If all powers of two random variables are uncorrelated, are they independent? 
Let $X$ and $Y$ be random variables on a common probability space. If $$\def\E{\mathbb E}\E[X^nY^m]=\E[X^n]\,\E[Y^m]<\infty $$ for all integers $n,m\ge 0$, does it follow that $X$ and $Y$ independent?

I strongly suspect the answer is no. In the same way that the a random variable is not determined by its moments, a random vector is not determined by its joint moments. I have looked at several counter-examples of distinct random variables with the same moments, which I found here. The examples are derived by looking at characteristic functions, but I am not sure if they can be generalized to multivariate characteristic functions. 
This question shows that $\E[f(X)g(Y)]=\E[f(X)]\,\E[g(Y)]$ for all bounded and continuous $f$ and $g$ implies $X$ and $Y$ are independent. My question is if we get the same result when we restrict $f$ and $g$ to be polynomials. 
 A: Updated answer
The answer is "it depends". See this MO question, and the references therein, in particular this SE question. The latter reference claims that it is true under certain assumptions on the size of the moments.

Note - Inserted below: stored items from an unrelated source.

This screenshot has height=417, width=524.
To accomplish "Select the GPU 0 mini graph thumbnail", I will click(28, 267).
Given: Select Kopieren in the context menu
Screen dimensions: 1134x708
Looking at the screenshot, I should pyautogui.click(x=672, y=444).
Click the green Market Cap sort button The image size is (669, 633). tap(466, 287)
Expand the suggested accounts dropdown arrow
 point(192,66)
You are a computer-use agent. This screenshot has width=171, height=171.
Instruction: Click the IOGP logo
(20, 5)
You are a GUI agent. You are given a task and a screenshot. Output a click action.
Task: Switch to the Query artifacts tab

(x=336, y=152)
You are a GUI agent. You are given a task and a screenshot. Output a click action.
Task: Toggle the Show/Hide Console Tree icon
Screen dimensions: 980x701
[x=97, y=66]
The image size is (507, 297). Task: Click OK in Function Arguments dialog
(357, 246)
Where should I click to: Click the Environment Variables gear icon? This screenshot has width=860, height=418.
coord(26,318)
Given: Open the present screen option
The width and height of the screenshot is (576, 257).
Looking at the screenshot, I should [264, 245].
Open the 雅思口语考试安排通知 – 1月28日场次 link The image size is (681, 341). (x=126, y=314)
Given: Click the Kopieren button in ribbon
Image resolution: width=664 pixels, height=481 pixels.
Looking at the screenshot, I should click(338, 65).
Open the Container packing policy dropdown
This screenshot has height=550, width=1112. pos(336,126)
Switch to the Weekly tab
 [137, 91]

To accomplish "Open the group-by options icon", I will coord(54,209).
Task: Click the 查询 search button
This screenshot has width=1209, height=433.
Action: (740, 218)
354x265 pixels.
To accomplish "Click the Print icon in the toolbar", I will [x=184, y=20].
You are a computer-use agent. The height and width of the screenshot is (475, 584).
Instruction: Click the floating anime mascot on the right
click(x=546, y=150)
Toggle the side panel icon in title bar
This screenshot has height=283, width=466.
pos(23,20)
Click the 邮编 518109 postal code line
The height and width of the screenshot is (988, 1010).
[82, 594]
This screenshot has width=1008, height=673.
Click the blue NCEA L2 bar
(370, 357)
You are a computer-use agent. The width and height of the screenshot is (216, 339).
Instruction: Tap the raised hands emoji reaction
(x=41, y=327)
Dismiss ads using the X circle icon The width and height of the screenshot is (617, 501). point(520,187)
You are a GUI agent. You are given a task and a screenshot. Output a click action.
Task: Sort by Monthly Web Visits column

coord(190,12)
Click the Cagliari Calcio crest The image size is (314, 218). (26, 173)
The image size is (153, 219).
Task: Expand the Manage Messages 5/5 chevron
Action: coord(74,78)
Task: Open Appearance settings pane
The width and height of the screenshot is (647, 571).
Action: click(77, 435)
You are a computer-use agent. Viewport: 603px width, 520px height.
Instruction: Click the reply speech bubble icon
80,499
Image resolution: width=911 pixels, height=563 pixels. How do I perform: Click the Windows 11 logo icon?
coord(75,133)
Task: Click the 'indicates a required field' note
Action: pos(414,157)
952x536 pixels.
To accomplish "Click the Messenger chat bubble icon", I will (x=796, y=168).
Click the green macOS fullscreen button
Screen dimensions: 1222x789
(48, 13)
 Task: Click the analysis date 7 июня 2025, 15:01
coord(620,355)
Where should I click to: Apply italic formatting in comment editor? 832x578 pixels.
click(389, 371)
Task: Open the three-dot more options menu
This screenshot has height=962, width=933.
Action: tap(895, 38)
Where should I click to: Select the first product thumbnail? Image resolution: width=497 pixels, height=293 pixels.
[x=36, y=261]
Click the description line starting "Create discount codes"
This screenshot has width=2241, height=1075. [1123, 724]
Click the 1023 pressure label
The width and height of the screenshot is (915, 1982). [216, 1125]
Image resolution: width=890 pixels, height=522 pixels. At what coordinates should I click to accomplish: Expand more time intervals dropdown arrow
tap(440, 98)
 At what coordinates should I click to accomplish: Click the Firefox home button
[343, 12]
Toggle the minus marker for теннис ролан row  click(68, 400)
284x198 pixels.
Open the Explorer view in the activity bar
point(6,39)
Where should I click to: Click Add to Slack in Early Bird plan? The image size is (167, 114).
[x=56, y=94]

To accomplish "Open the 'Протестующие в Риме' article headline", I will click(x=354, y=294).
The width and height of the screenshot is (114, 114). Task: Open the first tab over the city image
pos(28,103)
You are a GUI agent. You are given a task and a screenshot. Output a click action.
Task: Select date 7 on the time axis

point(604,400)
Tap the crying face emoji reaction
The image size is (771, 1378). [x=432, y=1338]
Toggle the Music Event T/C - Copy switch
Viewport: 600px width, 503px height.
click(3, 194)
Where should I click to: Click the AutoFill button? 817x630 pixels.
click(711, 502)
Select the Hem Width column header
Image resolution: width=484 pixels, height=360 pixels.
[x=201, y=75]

Linked answer by Iosif Pinelis, copied verbatim to make this post self-contained (not my own work!)
The answer is no. Indeed, let $X:=\xi$ and $Y:=\eta$. Let $U$ and $V$ be any independent random variables (r.v.'s) with different distributions but with the same finite moments of all orders: 
$$EU^m=EV^m=:\mu_m$$
for all natural $m$. A standard example of the distributions of such r.v.'s $U$ and $V$ is given in the answer by saz. 
Let the cumulative distribution function (cdf) $F_{X,Y}$ of the random pair $(X,Y)$ be the half-and-half mixture of the cdf's $F_{U,V}$ and $F_{V,U}$, so that 
\begin{equation*}
 F_{X,Y}(x,y)=\frac{F(x)G(y)+G(x)F(y)}2 \tag{1}
\end{equation*}
for all real $x,y$, where $F$ and $G$ are the cdf's of $U$ and $V$, respectively. Then for the cdf's $F_X$ and $F_Y$ one has $F_X=F_Y=\frac{F+G}2$ and hence 
\begin{equation*}
4[F_X(x)F_Y(y)-F_{X,Y}(x,y)]=[F(x)-G(x)][F(y)-G(y)]\ne0
\end{equation*}
for some real $x,y$, so that $X$ and $Y$ are not independent. 
However, 
\begin{equation*}
 EX^mY^n=\tfrac12\,EU^m\, EV^n+\tfrac12\,EV^m\,EU^n=\mu_m\mu_n=EX^m\,EY^n \tag{2}
\end{equation*}
for all natural $m,n$. 

Old answer, left as I feel it gives at least a non-zero amount of insight
I'm not sure whether this should be posted as an answer or a comment, as it's certainly not complete. That said, I went for "answer", as people should be able to comment explicitly on it, agreeing, disagreeing or just commenting in general.
I think if one restricts to random variables with compact support, then it may be true. (I don't have a complete proof! -- otherwise, I'd remove the "may".) By Stone-Weierstrass, one can well-approximate any continuous, bounded function on a compact interval by a sequence of polynomials. By inspection of the proof in the linked question, it seems that one may well be able to apply a two-limit argument. The issue, though, is that one wouldn't have monotone convergence.
In particular, one has to approximate $1(\cdot \in I)$, for a bounded, open interval $I$. If the support of your random variable is $S \subseteq \mathbb R$ and is compact (or rather a subset of a compact set), then one can extend $S$ 'by $1$' to get $S'$ -- if $S = [a,b]$, then look at $S' = [a-1, b+1]$ -- and approximate $1(\cdot \in I)$ on $S'$. This may help apply the limits, as the approximating polynomials may well be better behaved.
Hopefully this answer is at least vaguely interesting!